A. Concentric Embodiment

[0036] Referring now to FIGS. 1 and 2, the system 10 includes a second chamber 34 which encloses the outlet 26 of the hydrocyclone 18 in a generally concentric manner and which is in liquid communication with the outlet 26. The outlet 26 of the hydrocyclone 18 opens into the bottom of the second chamber 34 which receives liquid 20 that now contains bubble-particle aggregates 16. The second chamber 34 opens upwardly at a top portion thereof into outlet area 36, and directs the liquid upwardly to a third chamber 38 positioned above the second chamber 34 and disposed in a generally concentric relation about the outlet 36 of the second chamber 34. The third chamber 38 is generally open to the atmosphere. Alternatively, third chamber 38 can be closed to the atmosphere and ducted to a gas gathering system if gas in the liquid is to be harvested or treated. In the third chamber 38, large bubbles 40 escape the stream and so are not carried into the existing treatment tank 14 downstream where they would create turbulence and thereby interfere with the rise of bubble-particle aggregates 16.

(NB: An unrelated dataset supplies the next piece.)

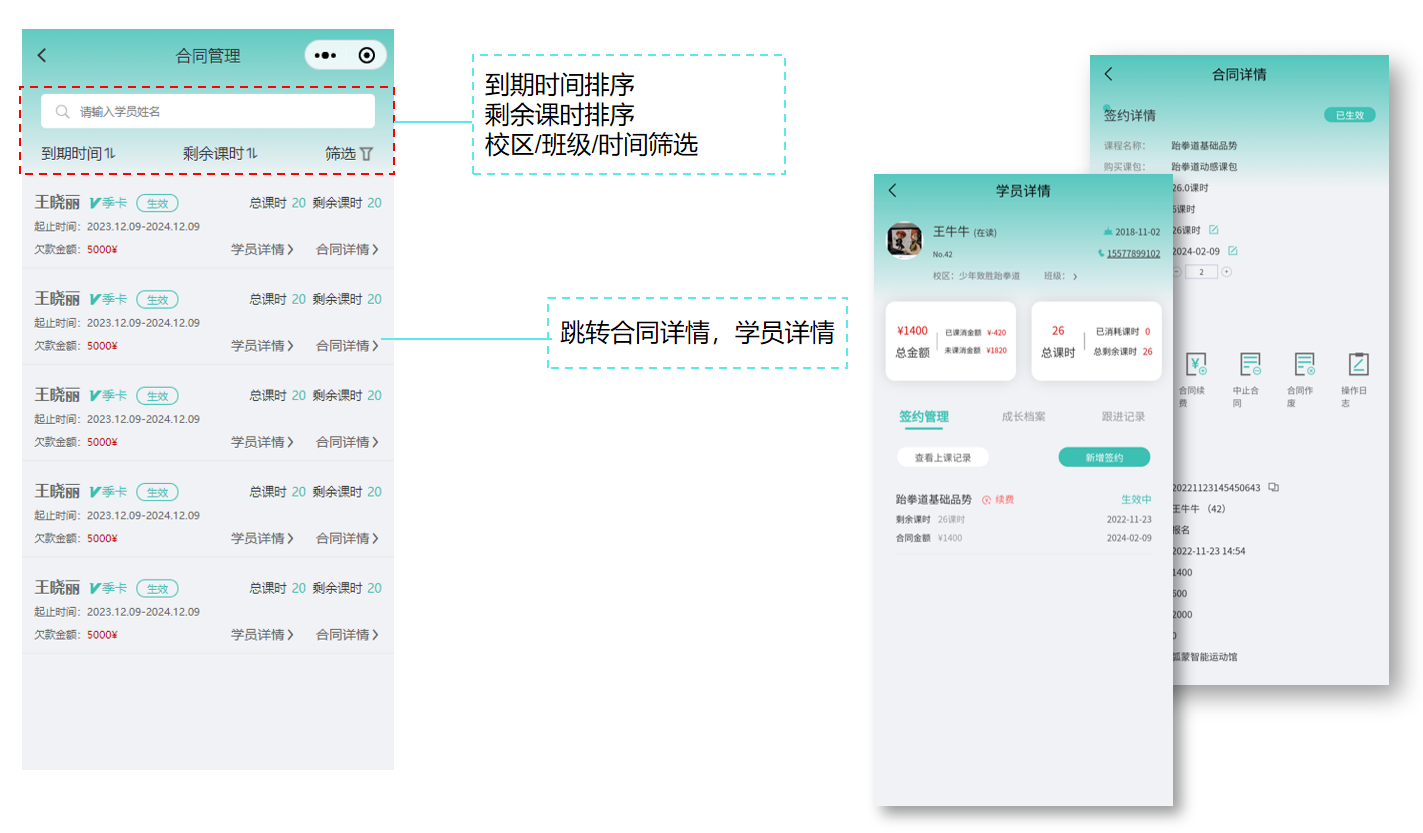Click the 筛选 filter funnel icon
This screenshot has width=1423, height=833.
coord(366,154)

[0037] The stream descends from third chamber 38 through an area 42 defining an outlet which surrounds second chamber 34 and passes downward through the free surface of the liquid 44 in the existing treatment tank 14. As it passes through area 42, the liquid stream makes a submerged entry into the body of the existing treatment tank 14. Preferably, the area 42 is elevated with respect to the bottom of tank 14 so that the bubble-particulates have a relatively short travel path to the free liquid 44 surface, minimizing the time needed to place the particles at the surface where they can be skimmed off.

[0038] The system 10 may be disposed within the existing treatment tank 14 such that the hydrocyclone 18, second chamber 34, and third chamber 38 components are deployed inside the walls of treatment tank 14. Alternatively, the system 10 may be otherwise connected to the tank 14 for liquid communication between the system 10 and the tank 14.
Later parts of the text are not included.